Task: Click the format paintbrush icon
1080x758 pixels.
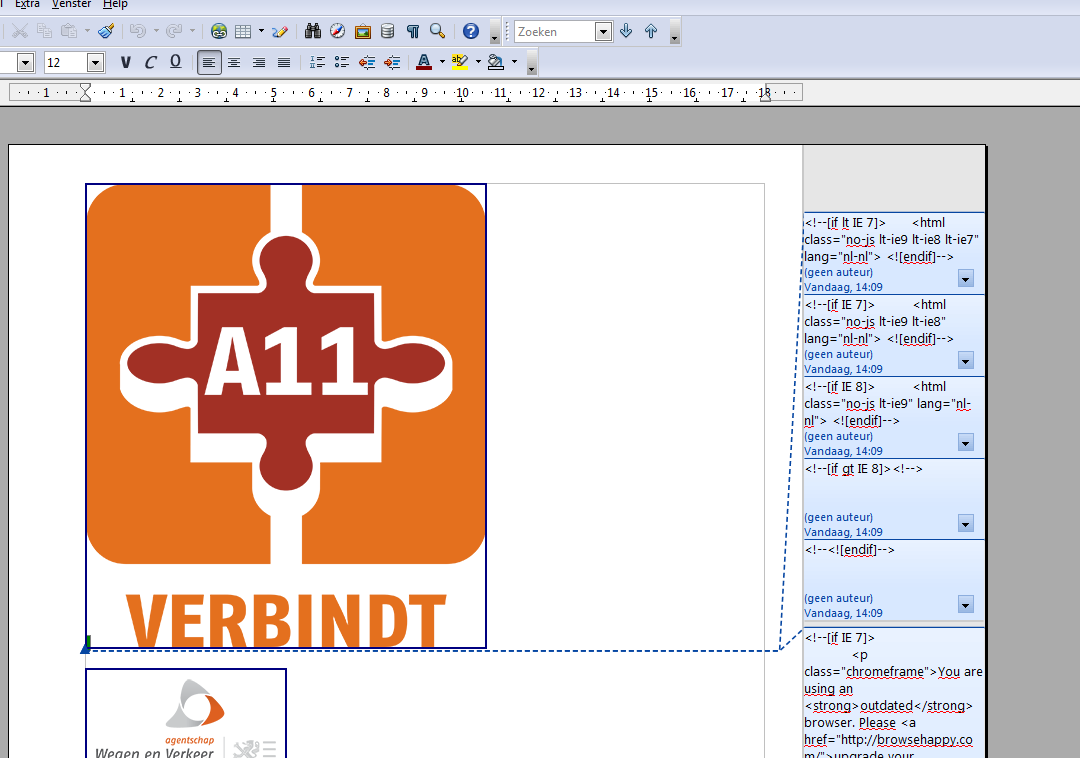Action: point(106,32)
--
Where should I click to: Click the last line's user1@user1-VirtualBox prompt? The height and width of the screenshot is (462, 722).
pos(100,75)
==
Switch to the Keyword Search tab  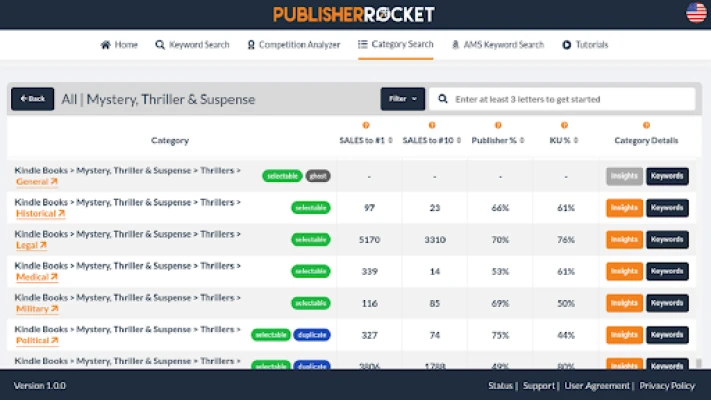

> _Required task_:
Gather each line in the entries above that contains the word "Click", and copy those lines in full.

> _Complete response_:
Task: Click the format paintbrush icon
Where should I click to: Click the last line's user1@user1-VirtualBox prompt? The height and width of the screenshot is (462, 722).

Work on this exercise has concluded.